** TASK DETAILS **
Arrange the data from the line containing "Where should I click to: Open" through the end of the data as a two-column CSV with the headers text and answer. Give one row per entry, put each value in its own quoted field with line breaks replaced by spaces, and leave the pictures out.

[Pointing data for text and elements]
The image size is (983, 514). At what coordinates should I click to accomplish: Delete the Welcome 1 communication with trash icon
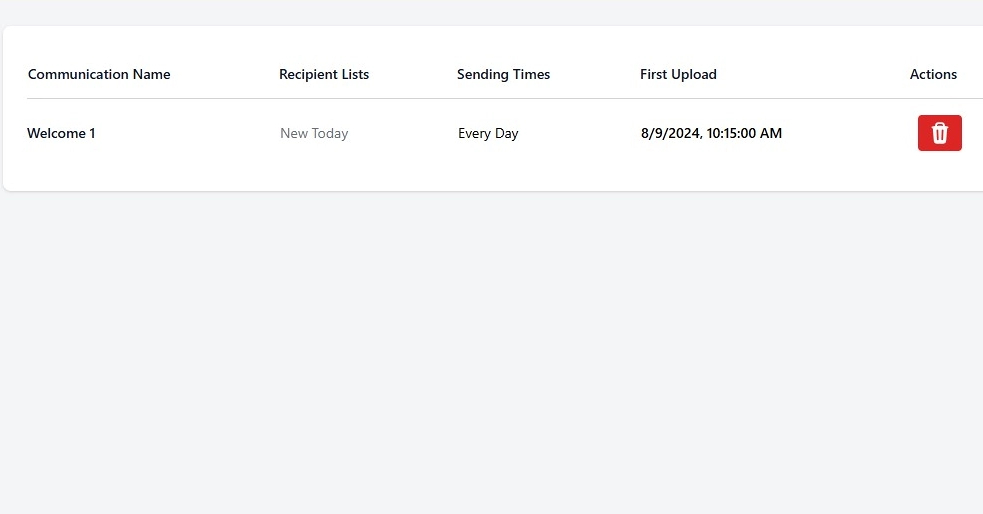click(x=939, y=133)

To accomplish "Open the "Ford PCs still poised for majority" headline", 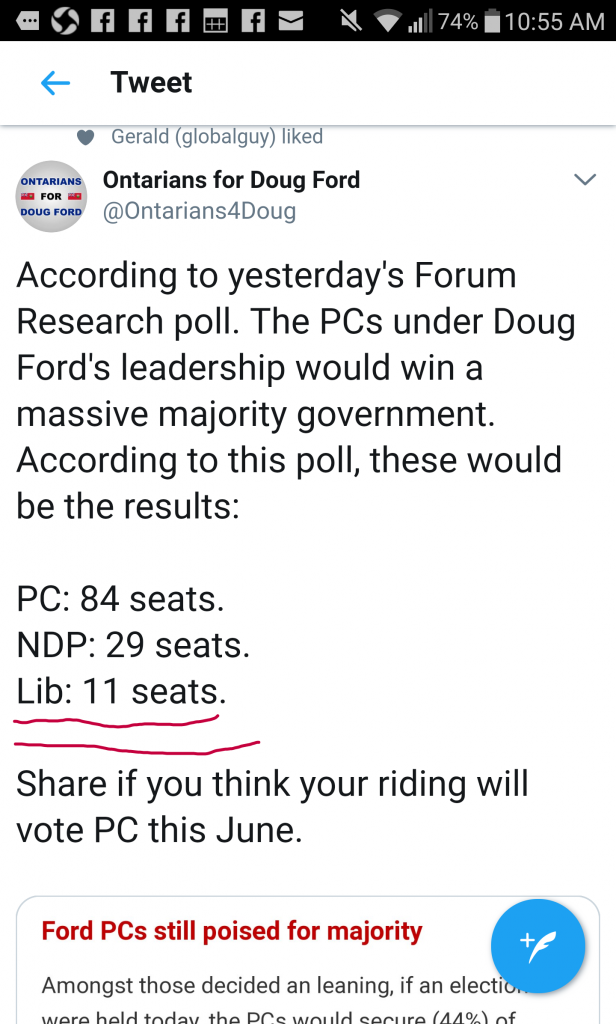I will [232, 932].
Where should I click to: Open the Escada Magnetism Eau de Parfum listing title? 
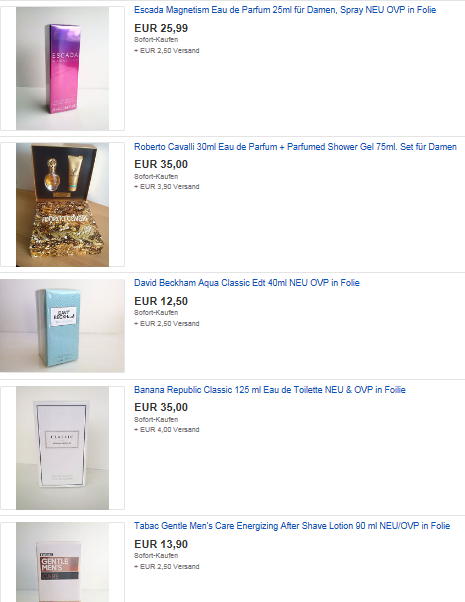(285, 10)
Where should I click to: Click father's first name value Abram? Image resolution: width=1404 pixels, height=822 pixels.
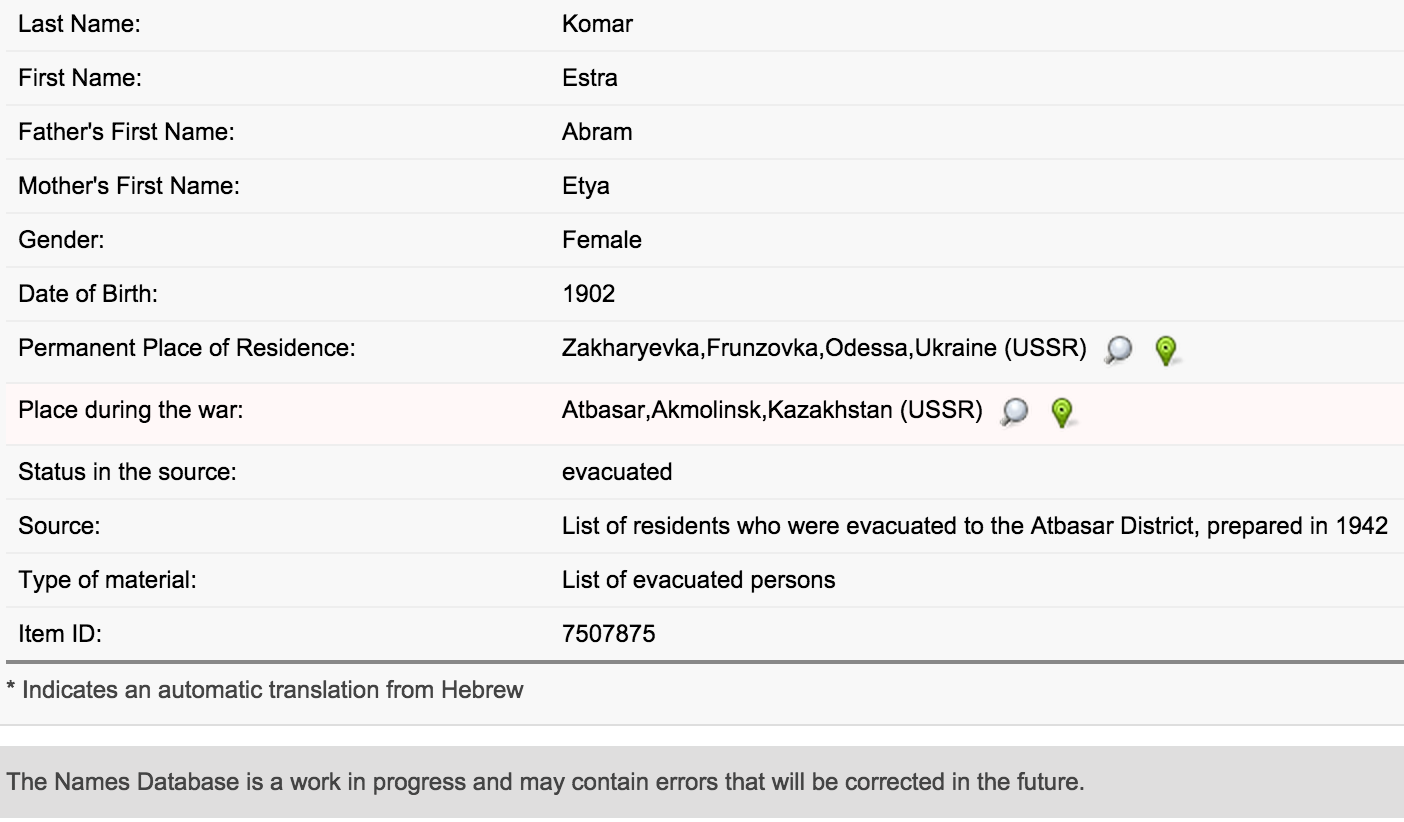coord(596,132)
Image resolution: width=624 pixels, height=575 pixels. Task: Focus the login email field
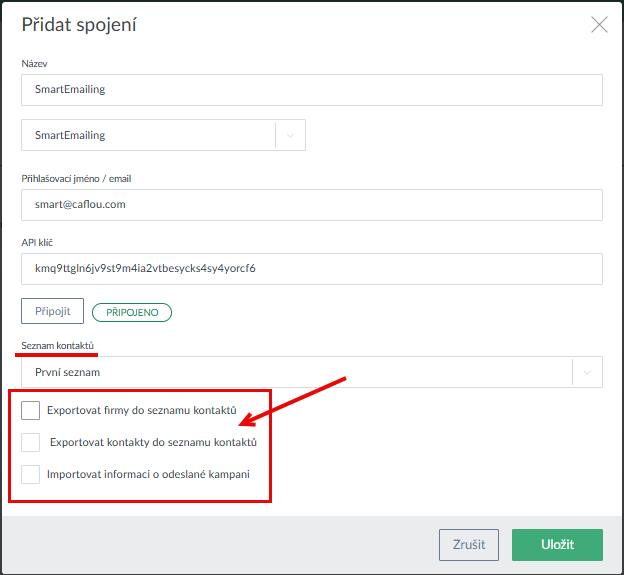pyautogui.click(x=311, y=205)
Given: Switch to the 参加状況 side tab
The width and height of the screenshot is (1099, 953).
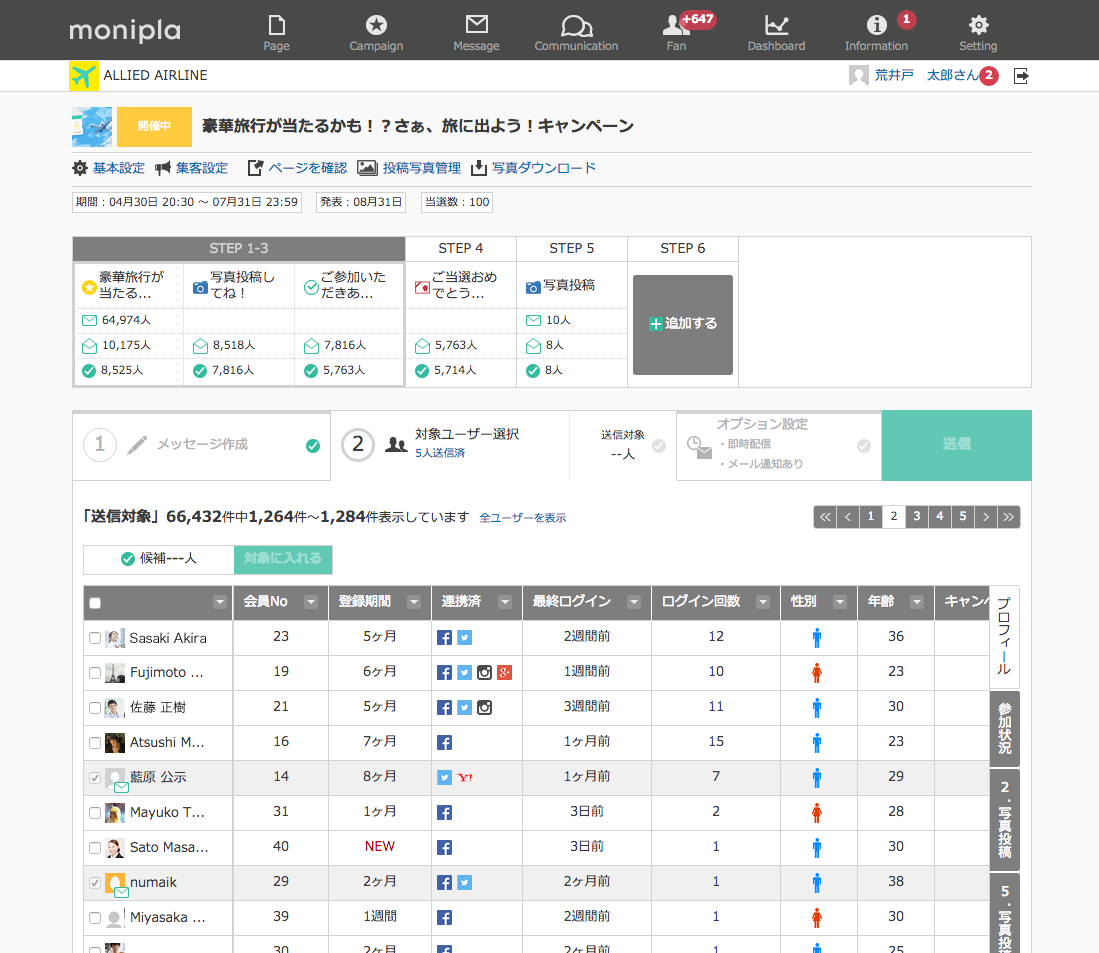Looking at the screenshot, I should pyautogui.click(x=1005, y=727).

** CORRECT RESULT **
text,answer
"Where should I click to: Open the Escada Magnetism Eau de Parfum listing title?","(285, 10)"
"Where should I click to: Click father's first name value Abram? Image resolution: width=1404 pixels, height=822 pixels.","coord(596,132)"
"Image resolution: width=624 pixels, height=575 pixels. Task: Focus the login email field","pyautogui.click(x=311, y=205)"
"Given: Switch to the 参加状況 side tab The width and height of the screenshot is (1099, 953).","Looking at the screenshot, I should pyautogui.click(x=1005, y=727)."